The reason for keeping the static routes in the core sites (and updated) is PyBal, and that we believe that there can be a situation in which it stops working/dies and takes the BGP advertisement with it; the idea is that static routes should help save us in that situation. I am not aware if this has really happened but we are going with the possibility that it may, so please correct us if we are wrong in our understanding that static routes will indeed save us there. We believe this to be less of a risk with Liberica though, since it not only gets respawned by systemd if it dies, but also that gobgpd does not withdraw the BGP advertisements.

I am happy taking care of the manual updates to the core sites CRs but let me know if there is any feedback/concerns from your end about this plan.

the idea is that static routes should help save us in that situation

That would only be the case for lvs1016, 1018, 1019 and 1020 as they're still in the "legacy" design, but for codfw and the other eqiad LVS more than static routes on the core routers are needed: static routes on the switch fabrics. This is because the LVS are not in a vlan directly connected to the core routers anymore.
For anything else, it's doable but a bit more work is needed.

the idea is that static routes should help save us in that situation

That would only be the case for lvs1016, 1018, 1019 and 1020 as they're still in the "legacy" design, but for codfw and the other eqiad LVS more than static routes on the core routers are needed: static routes on the switch fabrics. This is because the LVS are not in a vlan directly connected to the core routers anymore.
For anything else, it's doable but a bit more work is needed.

Thanks. I will do lvs in eqiad then and we can leave codfw as it is. I will also work on removing the statics from the edges -- let me know if you want to take that on or if I should take care of that. Thanks!
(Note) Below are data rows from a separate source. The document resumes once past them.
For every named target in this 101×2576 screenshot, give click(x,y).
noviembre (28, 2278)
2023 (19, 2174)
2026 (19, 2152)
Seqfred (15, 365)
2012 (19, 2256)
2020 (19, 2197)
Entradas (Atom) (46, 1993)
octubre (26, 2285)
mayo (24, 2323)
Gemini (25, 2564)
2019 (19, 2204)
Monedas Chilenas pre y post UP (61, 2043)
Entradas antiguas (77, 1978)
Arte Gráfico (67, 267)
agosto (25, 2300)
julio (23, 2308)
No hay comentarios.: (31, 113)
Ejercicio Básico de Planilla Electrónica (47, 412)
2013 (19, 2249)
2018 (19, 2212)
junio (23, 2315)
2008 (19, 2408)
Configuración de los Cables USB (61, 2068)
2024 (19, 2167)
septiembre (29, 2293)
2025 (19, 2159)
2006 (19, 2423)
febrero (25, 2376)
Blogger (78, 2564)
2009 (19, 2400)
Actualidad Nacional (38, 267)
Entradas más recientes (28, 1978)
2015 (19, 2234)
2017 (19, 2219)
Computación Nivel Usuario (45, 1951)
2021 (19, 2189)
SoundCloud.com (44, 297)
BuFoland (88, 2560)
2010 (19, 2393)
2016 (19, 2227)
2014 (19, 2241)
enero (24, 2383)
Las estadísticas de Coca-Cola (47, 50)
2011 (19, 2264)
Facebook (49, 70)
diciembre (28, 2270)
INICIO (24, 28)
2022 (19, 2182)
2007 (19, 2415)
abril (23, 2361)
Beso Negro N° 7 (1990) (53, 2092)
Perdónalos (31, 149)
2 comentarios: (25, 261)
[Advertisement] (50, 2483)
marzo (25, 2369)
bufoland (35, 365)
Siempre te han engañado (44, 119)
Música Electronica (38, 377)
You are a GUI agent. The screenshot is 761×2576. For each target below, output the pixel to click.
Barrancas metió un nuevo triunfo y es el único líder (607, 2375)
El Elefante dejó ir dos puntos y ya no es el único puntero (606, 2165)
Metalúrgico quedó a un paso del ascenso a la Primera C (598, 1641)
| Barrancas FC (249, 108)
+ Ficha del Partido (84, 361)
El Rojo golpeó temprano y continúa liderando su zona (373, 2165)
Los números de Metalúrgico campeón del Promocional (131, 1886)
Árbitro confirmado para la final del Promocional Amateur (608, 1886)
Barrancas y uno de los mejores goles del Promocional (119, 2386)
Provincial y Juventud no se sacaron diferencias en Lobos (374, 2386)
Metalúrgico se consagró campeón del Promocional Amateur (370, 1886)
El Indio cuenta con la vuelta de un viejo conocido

Mentioned in SAL (#wikimedia-operations) [2025-09-02T14:09:17Z] <XioNoX> eqsin: remove lvs static routes - T300877

Mentioned in SAL (#wikimedia-operations) [2025-09-02T14:15:24Z] <XioNoX> ulsfo: remove lvs static routes - T300877

Mentioned in SAL (#wikimedia-operations) [2025-09-02T14:26:26Z] <XioNoX> codfw: remove lvs static routes - T300877

Thanks for taking care of this @ayounsi! We will update this task when we are ready to remove the eqiad ones.